Samantar Insta-Symposium: What Samantar Doesn’t Decide

Samantar Insta-Symposium: What Samantar Doesn’t Decide

[We are grateful to continue our discussion on Samantar with a comment from Prof. William Dodge of the UC Hastings College of Law. Please keep following us for more thoughts in future posts and click “Related Posts” to see earlier contributions on this question.]

 

Like my colleague Chimene Keitner, I wrote an amicus brief supporting respondents (co-authored with Mike Ramsey), and I too am happy with the result in Samantar.

 

Although Curt Bradley’s post magnanimously notes that his position lost 9-0 in Samantar, it would be wrong to see the decision as a defeat for Curt and his co-author Jack Goldsmith. What they have succeeded in doing, despite the loss in Samantar, is to raise the issue of official immunity, which it is safe to predict will now be pleaded as a defense to many ATS and TVPA claims.

 

After Samantar, we know that the immunities of foreign officials (at least those not covered by treaties) are “properly governed by the common law.” I find it interesting that the Court never says “federal common law,” though I doubt anyone thinks the Court meant for the district court to apply the common law of Virginia on remand.

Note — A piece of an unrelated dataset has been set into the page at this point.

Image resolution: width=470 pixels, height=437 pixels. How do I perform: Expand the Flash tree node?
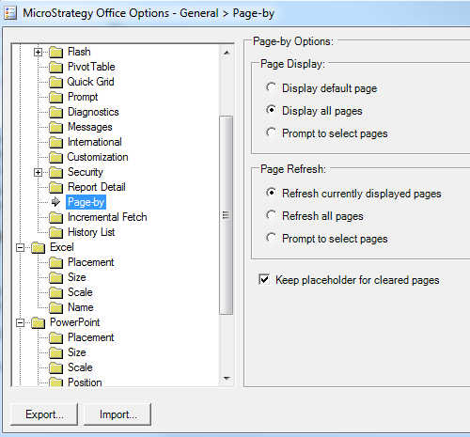pos(38,52)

Cf. Banco Nacional de Cuba v. Sabbatino, 376 U.S. 398, 421-27 (1964) (holding that the closely analogous act of state doctrine must be applied as a matter of federal common law).

 

One critical issue the district court will have to address is the relationship between the (federal) common law of immunity and customary international law. Curt’s post finds it remarkable, that the Court didn’t say more about international law, but as footnote 14 of the opinion points out, the Court didn’t have to say anything in order to decide this case. In fact, sovereign immunity has long been treated as a question of comity in the United States rather than as a question of customary international law. The Schooner Exchange v. McFaddon, 11 U.S. 116, 136-37, 146 (1812), says that immunity is based on consent and may be withdrawn. (The analysis of Schooner Exchange gets somewhat complicated because international law at the time recognized that some rules of the law of nations were optional, a topic Curt has also written about recently.) The Santissima Trinidad, 20 U.S. 283, 353 (1822), expressly states that sovereign immunity is a matter of “public comity and convenience” and modern decisions like Verlinden are to the same effect. Thus, even if the House of Lords decision in Jones were a relevant statement of customary international law (and Chimene’s brief does an able job of explaining why it is not), it would not necessarily be applied directly as common law.

 

Another critical issue is the role of the executive. The Court’s brief history of foreign sovereign immunity skips from 1812 to 1938, omitting a period during which the executive’s determinations of immunity were not treated as conclusive. See, e.g., Berizzi Bros. Co. v. The Pesaro, 271 U.S. 562 (1926). Most (perhaps all) of the modern cases deferring to the executive’s determinations of official immunity have involved diplomatic or head of state immunity. It is one thing for the President to determine under his power to send and receive ambassadors who is a diplomat or under his recognition power who is a head of state, but perhaps quite another to determine whether torture is an “official act” for which a defendant is entitled to immunity. The Solicitor General’s brief took the position that the immunity of foreign officials is governed by “principles adopted by the executive branch,” but it is not immediately obvious where the President gets this law-making power from.

 

In any event, Samantar should provide lots of grist for the law review mill.